Microsoft said on the day of the post that a new AI-driven security system helped researchers uncover 16 previously unknown vulnerabilities across the Windows networking and authentication stack, including four Critical remote code execution flaws.
The company said the weaknesses were found in components including the Windows kernel TCP/IP stack and the IKEv2 service, underscoring how deeply the defects reached into the software that underpins network traffic and secure connections. The findings came from a system Microsoft calls the Security multi-model agentic scanning harness, or MDASH, a platform built by its Autonomous Code Security team and already being used by Microsoft security engineering teams.
Microsoft said MDASH orchestrates more than 100 specialized AI agents across an ensemble of frontier and distilled models, a design meant to move vulnerability research beyond single-model tooling. The system sits inside a structured pipeline for discovery and remediation, and Microsoft said it is being tested by a small set of customers in a limited private preview. The company framed the work as a shift from AI that assists researchers to AI that can carry much of the burden of finding and validating bugs at enterprise scale.
The numbers were central to Microsoft’s pitch. On a private test driver with 21 planted vulnerabilities, the company said MDASH found all 21 and produced zero false positives. It also said the system reached 96% recall against five years of confirmed Microsoft Security Response Center cases in clfs.sys, and 100% recall in tcpip.sys. On the public CyberGym benchmark, which includes 1,507 real-world vulnerabilities, Microsoft said the system scored 88.45%, the top mark on the leaderboard and about five points ahead of the next entry.

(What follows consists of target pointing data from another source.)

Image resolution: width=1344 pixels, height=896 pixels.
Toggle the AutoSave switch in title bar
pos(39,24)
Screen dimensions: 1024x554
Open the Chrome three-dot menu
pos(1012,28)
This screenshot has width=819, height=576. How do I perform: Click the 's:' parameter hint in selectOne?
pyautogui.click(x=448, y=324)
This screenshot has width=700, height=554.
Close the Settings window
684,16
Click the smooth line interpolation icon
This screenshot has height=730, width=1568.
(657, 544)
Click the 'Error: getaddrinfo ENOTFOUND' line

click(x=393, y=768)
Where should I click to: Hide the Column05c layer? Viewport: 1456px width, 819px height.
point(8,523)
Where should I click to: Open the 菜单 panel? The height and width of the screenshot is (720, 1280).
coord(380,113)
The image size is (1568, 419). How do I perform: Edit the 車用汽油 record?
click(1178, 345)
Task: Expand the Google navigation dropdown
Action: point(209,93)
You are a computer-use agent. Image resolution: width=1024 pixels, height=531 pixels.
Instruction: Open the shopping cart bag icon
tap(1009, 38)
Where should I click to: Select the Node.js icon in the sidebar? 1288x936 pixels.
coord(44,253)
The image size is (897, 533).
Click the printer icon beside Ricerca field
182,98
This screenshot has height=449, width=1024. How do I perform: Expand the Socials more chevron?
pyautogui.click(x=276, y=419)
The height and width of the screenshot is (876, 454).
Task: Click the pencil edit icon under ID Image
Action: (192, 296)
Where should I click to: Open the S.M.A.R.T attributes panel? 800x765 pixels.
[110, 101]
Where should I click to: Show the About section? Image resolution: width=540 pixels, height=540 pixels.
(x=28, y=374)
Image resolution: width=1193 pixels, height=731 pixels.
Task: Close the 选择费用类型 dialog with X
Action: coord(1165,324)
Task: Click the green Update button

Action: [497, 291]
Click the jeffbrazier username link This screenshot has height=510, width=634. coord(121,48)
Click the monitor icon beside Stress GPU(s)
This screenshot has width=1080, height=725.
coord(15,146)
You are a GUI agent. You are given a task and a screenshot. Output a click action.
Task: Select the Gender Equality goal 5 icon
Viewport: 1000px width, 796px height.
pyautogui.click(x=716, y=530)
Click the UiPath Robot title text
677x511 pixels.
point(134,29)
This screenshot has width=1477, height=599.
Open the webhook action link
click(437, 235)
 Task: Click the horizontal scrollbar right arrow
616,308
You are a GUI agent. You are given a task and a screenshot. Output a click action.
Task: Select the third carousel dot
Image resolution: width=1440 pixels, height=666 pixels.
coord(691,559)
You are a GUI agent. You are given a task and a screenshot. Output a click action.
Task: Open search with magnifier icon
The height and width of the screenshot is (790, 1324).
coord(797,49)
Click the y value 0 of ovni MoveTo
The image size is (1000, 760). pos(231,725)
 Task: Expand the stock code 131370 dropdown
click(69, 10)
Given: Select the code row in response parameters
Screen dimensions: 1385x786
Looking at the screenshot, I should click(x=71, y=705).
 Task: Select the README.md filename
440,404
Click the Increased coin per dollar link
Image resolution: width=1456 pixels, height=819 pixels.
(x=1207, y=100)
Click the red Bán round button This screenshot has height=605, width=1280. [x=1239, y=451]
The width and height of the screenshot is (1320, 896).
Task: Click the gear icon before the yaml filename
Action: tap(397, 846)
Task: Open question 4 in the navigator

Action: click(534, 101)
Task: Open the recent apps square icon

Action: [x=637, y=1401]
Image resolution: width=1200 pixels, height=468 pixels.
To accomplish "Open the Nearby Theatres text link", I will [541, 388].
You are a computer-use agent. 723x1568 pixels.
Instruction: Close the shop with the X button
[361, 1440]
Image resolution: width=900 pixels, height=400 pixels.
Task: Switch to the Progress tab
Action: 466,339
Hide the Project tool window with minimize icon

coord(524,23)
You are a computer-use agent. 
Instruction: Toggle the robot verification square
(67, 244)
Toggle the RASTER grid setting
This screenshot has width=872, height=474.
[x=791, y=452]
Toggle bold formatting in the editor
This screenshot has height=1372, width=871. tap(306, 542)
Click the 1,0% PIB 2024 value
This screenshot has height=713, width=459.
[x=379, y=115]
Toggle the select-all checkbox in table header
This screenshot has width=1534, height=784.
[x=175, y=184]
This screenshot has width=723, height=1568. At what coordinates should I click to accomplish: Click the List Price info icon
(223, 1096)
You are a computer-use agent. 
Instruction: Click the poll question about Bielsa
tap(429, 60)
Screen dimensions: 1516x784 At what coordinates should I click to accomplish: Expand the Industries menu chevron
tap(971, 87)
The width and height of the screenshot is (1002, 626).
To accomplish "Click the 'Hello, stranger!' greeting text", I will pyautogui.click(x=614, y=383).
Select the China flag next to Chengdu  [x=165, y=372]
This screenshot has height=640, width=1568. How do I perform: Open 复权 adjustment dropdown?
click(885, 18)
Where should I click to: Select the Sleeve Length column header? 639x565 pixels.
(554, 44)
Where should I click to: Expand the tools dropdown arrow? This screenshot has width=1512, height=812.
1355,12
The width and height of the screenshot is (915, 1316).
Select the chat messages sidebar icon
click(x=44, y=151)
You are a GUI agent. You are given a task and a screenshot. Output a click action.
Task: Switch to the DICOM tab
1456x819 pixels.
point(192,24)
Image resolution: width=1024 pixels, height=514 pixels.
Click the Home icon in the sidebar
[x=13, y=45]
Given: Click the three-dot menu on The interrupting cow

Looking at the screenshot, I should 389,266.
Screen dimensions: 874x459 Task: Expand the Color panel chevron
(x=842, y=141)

The broader significance is that Microsoft is presenting MDASH as more than a lab experiment. The post said the work came from collaboration between Autonomous Code Security and Microsoft Windows Attack Research and Protection, with several members of the ACS team having arrived from Team Atlanta, the group that won the $29.5 million DARPA AI Cyber Challenge by building an autonomous cyber-reasoning system that found and patched real bugs in complex open-source projects. That background gives Microsoft’s latest claim extra weight: the company is not just testing AI against toy problems, but against the kind of defects that can turn into real-world Windows exploits.
The tension is that Microsoft is still describing a limited rollout while also presenting the tool as production-ready enough for its own engineering teams. MDASH is already in use inside the company and in private preview with a small group of customers, but the post does not say when it will be broadly available or how much of the workflow will still require human review. For now, Microsoft is betting that the same agentic approach that helped produce 16 new findings in Windows can scale into a standard part of security work — and that the next round of bugs will be caught before attackers get there first.